What you need to do:
[1] List every count of people given in the piece on the Reno air race crash, along with who each count refers to.
[2] Continue the piece on the Reno air race crash after its last sentence.
Start of Excerpted passage
The Heroes of the Reno Air Race Crash

It goes without saying that the men and women who work as fire personnel, police and first responders are the unsung heroes of any disaster.  This was most especially true last week in Reno, NV.  The Galloping Ghost, a WWII-era P-51 Mustang fighter plane, crashed into the VIP section Friday sending shrapnel flying in all directions.  The debris field covered between 2 and 3 acres of tarmac.  Fortunately, the jet fuel didn’t explode.  However, there were many hurt and some were hurt fatally.

What I remember most of the accident, as I watching it live right after the crash, is how the people of this area pulled together.  Approximately 100 people in the stands who were trained medical professionals, immediately left their seats and went to the injured and dying.  The people who didn’t have medical attention rushed to help the professionals carry litters, hold bandages and whatever else was asked of them.

Within minutes, there were 700 emergency responders coming onto the scene.  Some of those responders had been the first to arrive at the Carson City IHOP Shooting just a week prior to this tragedy.  Civilians began breaking down the VIP boxes to be used as tourniquets with larger pieces covering up body parts.

As helicopters began to arrive, two civilian pilots noticed a vintage Vietnam era helicopter on display.  They realized that it could fly so they put the tires on it and began flying the critical to area hospitals.  The doctors and nurses who came from the stands, rode in the ambulances and in the helicopters to the hospital so they could continue working.  Medical personnel from all around the area who immediately heard of the disaster, left their days off and went to their respective hospitals to go to work.  Even those who had already left worked for the day, came charging back.

The crowds, who you would expect to be hysterical and running, were very much calm and orderly.  Everyone was doing the very best they could to help each other.  For those who were injured but ambulatory, the stranger that was sitting next to them before the crash became the friend who helped them walk to help.
End of Excerpted passage
Start of Entries provided
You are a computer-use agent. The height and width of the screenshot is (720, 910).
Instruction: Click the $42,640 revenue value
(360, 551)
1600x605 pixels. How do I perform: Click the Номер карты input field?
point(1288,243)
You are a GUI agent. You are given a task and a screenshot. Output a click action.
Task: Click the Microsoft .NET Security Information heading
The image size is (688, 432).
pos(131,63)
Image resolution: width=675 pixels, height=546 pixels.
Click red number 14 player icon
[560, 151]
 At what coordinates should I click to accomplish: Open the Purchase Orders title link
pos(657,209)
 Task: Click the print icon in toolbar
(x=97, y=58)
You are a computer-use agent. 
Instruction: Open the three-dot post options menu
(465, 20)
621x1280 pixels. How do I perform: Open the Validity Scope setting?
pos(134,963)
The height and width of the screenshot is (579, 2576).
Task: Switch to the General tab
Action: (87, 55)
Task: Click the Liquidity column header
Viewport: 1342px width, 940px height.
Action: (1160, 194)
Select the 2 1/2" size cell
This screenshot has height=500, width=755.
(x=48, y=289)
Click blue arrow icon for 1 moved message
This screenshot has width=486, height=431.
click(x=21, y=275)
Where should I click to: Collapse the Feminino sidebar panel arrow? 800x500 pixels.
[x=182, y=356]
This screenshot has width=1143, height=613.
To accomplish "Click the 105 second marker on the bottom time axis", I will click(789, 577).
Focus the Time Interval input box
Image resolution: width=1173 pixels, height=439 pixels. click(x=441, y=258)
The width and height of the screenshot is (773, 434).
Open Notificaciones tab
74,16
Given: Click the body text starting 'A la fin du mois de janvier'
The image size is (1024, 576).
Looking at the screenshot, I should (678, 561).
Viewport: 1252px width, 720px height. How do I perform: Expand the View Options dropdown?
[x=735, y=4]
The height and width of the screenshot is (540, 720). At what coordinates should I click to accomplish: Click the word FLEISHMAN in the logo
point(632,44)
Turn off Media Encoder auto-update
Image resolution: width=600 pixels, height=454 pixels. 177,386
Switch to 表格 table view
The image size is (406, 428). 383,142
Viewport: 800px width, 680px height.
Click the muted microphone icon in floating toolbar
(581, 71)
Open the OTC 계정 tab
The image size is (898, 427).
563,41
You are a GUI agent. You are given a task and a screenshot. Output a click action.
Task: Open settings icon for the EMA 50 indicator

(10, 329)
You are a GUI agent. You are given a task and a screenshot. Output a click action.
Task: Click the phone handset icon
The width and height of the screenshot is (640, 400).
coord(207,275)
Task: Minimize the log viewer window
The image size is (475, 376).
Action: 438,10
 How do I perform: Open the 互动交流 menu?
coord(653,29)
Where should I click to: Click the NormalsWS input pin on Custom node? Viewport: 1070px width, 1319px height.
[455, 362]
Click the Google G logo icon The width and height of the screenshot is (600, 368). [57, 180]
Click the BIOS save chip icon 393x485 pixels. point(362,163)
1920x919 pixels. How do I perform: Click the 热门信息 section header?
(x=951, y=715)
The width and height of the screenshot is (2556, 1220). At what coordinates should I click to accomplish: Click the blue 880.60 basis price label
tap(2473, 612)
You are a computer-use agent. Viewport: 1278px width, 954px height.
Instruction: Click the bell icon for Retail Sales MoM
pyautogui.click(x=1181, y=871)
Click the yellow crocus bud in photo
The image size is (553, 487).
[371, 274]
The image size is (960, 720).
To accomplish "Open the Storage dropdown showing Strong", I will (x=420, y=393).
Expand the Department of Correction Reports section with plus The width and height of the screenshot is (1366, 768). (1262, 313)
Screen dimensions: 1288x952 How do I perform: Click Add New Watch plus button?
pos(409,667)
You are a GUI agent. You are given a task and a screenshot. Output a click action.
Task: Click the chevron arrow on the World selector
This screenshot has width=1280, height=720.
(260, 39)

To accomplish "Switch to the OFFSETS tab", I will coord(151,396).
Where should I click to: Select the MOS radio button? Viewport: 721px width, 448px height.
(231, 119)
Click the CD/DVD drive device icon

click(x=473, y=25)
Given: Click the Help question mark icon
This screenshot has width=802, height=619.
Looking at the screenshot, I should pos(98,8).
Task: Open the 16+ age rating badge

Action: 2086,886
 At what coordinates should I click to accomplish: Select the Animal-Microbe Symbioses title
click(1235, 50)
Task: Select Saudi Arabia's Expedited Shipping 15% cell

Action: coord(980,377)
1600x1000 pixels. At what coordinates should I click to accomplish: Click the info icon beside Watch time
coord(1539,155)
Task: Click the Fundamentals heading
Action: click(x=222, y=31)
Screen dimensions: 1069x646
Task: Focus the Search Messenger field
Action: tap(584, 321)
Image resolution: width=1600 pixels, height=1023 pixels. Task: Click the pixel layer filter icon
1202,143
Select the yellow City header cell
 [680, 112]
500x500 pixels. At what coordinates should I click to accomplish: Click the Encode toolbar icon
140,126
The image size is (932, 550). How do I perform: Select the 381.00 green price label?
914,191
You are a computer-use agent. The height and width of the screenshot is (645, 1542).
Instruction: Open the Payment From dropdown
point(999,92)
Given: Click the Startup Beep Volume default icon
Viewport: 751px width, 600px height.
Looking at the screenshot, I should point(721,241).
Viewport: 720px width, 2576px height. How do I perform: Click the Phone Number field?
End of Entries provided
Answers for this exercise:
[1]
- Approximately 100 people in the stands who were trained medical professionals
- 700 emergency responders
- Two civilian pilots

[2]
“This happened so fast, there was just a sense of shock. But people were very calm. You know, they didn’t know me. They came, held my hand, told me I was going to be all right,” Noah Joraanstad, a 25-year-old commercial airline pilot from Anchorage, Alaska, told The Associated Press from his hospital bed at Northern Nevada Medical Center in Sparks. “They walked into a scene where people were amputated, whatever, and just carnage everywhere, and they decided to help. To me, those were the real heroes.”

Because we live in a tourist area with many large events every year, our people here train and train and train for disasters.  They run drills, they work mock situations and then do corrective errors when they are done.   Because we are Northern Nevadans we have a strong sense of community and neighbors.  People don’t get into your business here because that’s the Western way, but if you need help, we will move mountains to get you and your family what you need.

It is unfortunate that today we lost the 11th victim of this tragedy.  Our thoughts and prayers are with the families and friends.  But, if it wasn’t for the unselfish gestures of those involved, it would have been much, much greater.



1 Comment (+add yours?)

  1. Jack DeLay Box A-40
    Oct 20, 2011 @ 10:57:02

    I was in Box A-40 and the plane impacted just feet from where I was sitting. One second we were all enjoying the races, and the next, it was a war zone. Before the first responders arrived, there were many who were uninjured that lept into action. One of our people was helping a seriously injured man named “Jim”. He had severe head injuries as well as shrapnell injuries to his back. That is all we know. We would very much like to know if he survived if it’s possible.